The Silence of the Lambs‘s Clarice wrestles with her trauma every damn day, pinning it down so she can get to work, while the show plays up its protagonist’s victimhood as the most interesting thing about her. The Clarice Starling we knew is not easily “spooked,” and yet CBS’s version of her feels like she’s barely making it through each second of her life without a jump scare. Film Clarice collects herself with steading breaths before facing down monsters, while CBS’s Clarice is timid in the face of a challenge. Jodie Foster’s Clarice is defined by her unwavering courtesy and proud bearing, but Rebecca Breed’s version talks back to authority and slumps through scenes. We’re told by Hannibal Lecter himself that Clarice has attempted to shed her West Virginia accent, but Breed’s whole interpretation of the character is built around a twangy drawl.

Rebecca Breed as Clarice Starling in Clarice
Photo: CBS

The real problem with CBS’s version of Clarice stems from the writing. When asked to offer her insight to a case, Clarice wavers, unsure of herself and raw to criticism. In all three episodes sent to critics, she undermines orders and chafes at direction. Worse, she seems constantly on the edge of falling apart. While Episodes 2 and 3 show promising signs of Clarice using her investigative skills, that’s all undermined by scenes where supporting characters can get her to unravel with a few mundane questions. It’s a choice that not only turns Clarice into a weakling, but undercuts the mythology of Hannibal Lecter himself. If anyone can get into Clarice’s head then Hannibal isn’t that special after all.

Clarice Starling was never supposed to be a superwoman, but she is supposed to be a woman defined by tenacity, grace, and courage.

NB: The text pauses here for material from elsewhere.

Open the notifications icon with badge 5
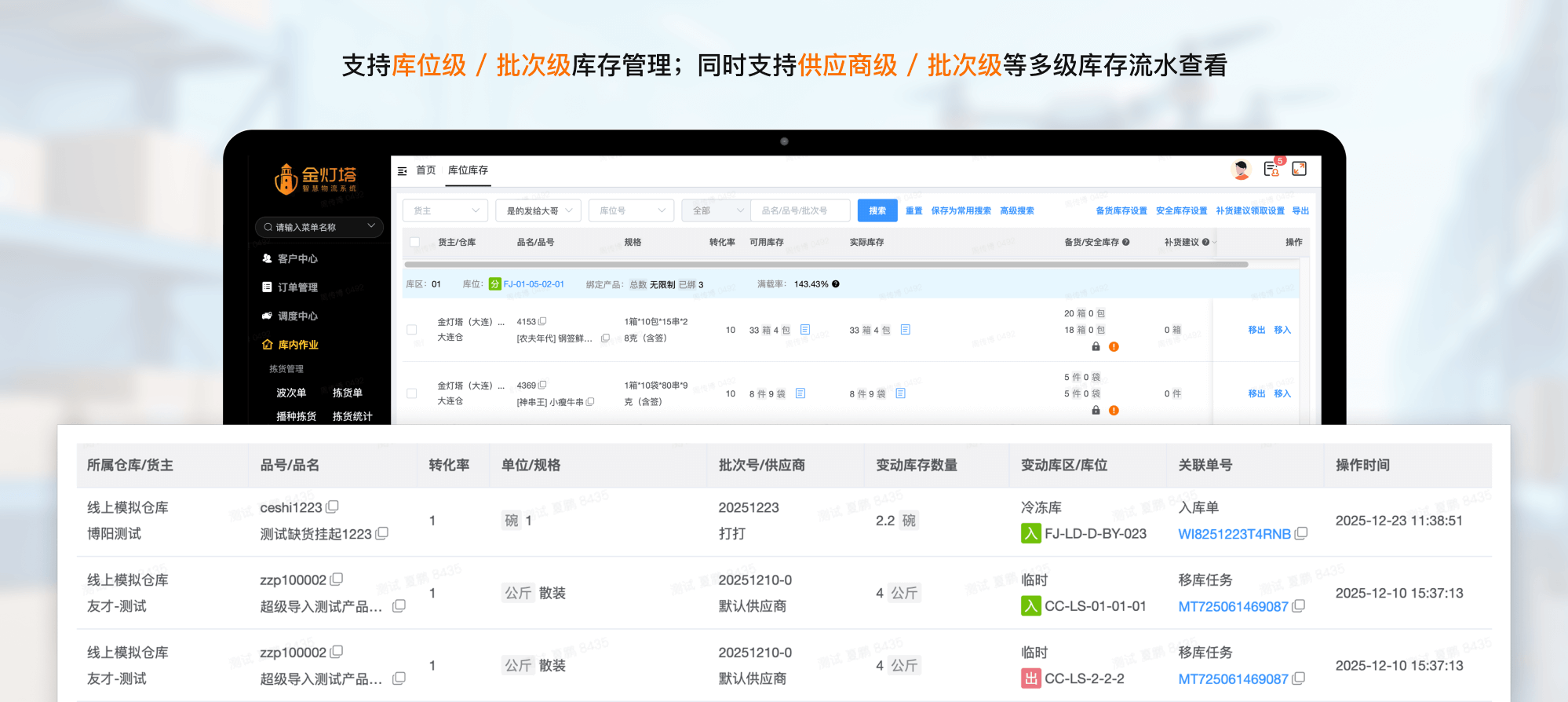The width and height of the screenshot is (1568, 702). click(1271, 169)
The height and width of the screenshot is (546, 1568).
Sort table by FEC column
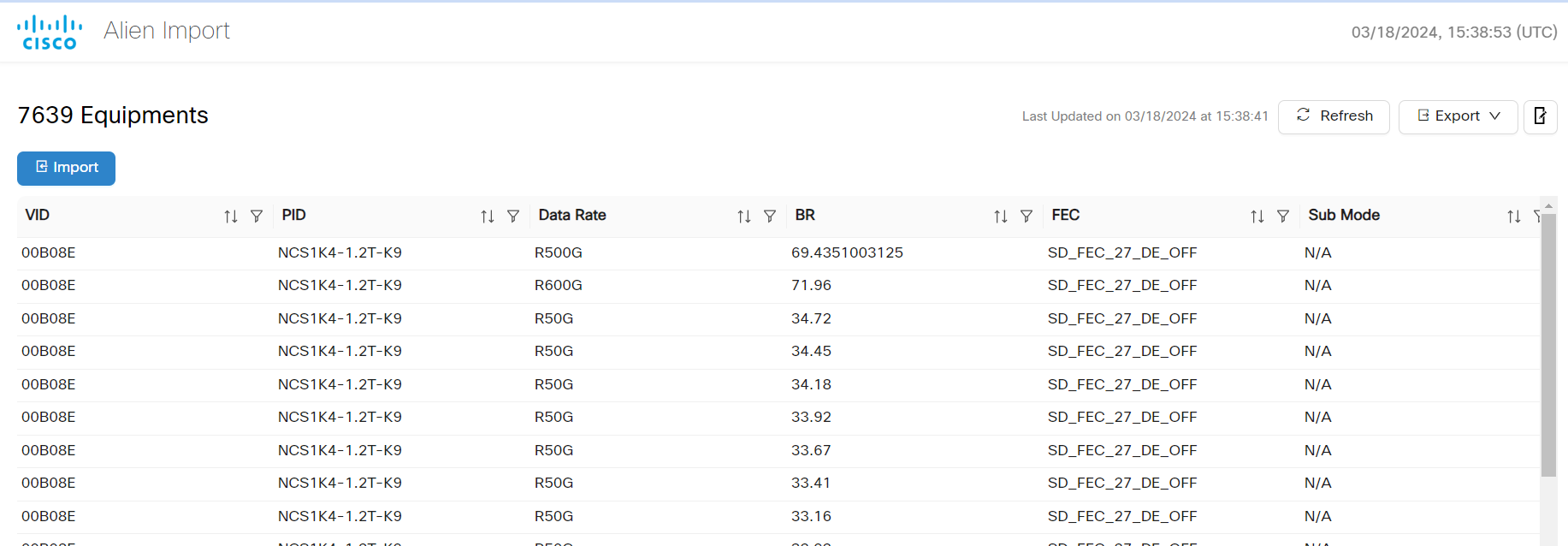click(1257, 217)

She doggedly pursues justice as a way of fighting both a lifetime of trauma and a profession that seems designed to put her in her place at every turn. Trauma isn’t a boogeyman in Clarice Starling’s world, but a constant companion. Yet, Clarice keeps going. She’s literally and metaphorically charging up that hill, undeterred by the horrors she has to endure.

CBS’s Clarice doesn’t want to explore this trauma so much as fetishize it. So the Clarice Starling you’ll meet in the new drama might vaguely look like Foster’s version. She might sort of sound like her, too. However, you’ll see by the cowed look on her face that she’s not the Clarice Starling we know and love. This Clarice wouldn’t even try to get on the FBI Trainee course, let alone smile as she flips herself over a barrier. She’s Clarice in name, but not spirit, and that goes for the whole show.